Top payments players are limping toward the end of the month posting losses on equity markets. PayPal , Marqeta, and Block are in the doldrums and even blue-chip incumbents like Visa and Mastercard haven’t been spared. Is it a matter of time before the carnage hits private markets? Not so, say private equity and credit fund managers. “I still see payments as being attractive,” says Grant Thornton partner John Cristiano. “You see a lot of interest there, lenders want to get into payments and e-commerce wants to get into payments.”

That merger interest could even be stoked should private sector valuations catch up to public ones, a private credit fund manager tells me. Private equity buyers now inclined to pass on eye-watering multiples may well come back to the table once price action rationalizes.
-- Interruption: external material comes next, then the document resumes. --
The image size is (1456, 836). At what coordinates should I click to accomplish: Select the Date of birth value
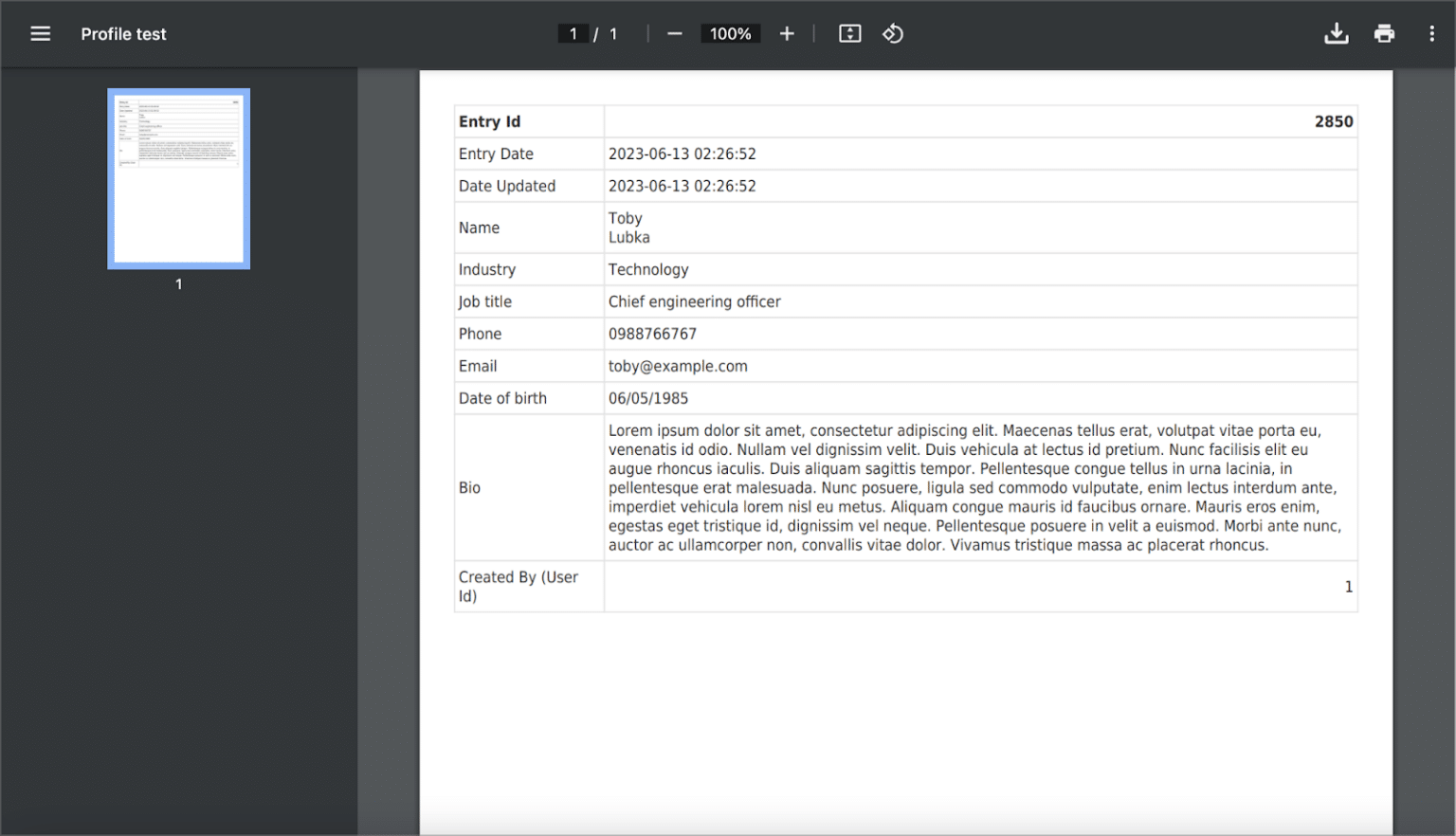[648, 398]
Not that lack of buyers is really the problem. The need to clear the field in ultra-competitive auctions has driven private equity to register gigantic deal values. For perspective, though, DA Davidson says the picture for fintech deal multiples is already rationalizing. In a note out earlier this month, the firm notes that trailing Ebitda multiples are clocking in at a historically reasonable 26.6x.

“Everyone likes to look at high-flyers as comps on the buyside,” Cristiano says. “They’re all pretty lofty still.”

That could continue to spell lucrative exit multiples for private equity and justify rich purchase multiples, if a bit less frothy.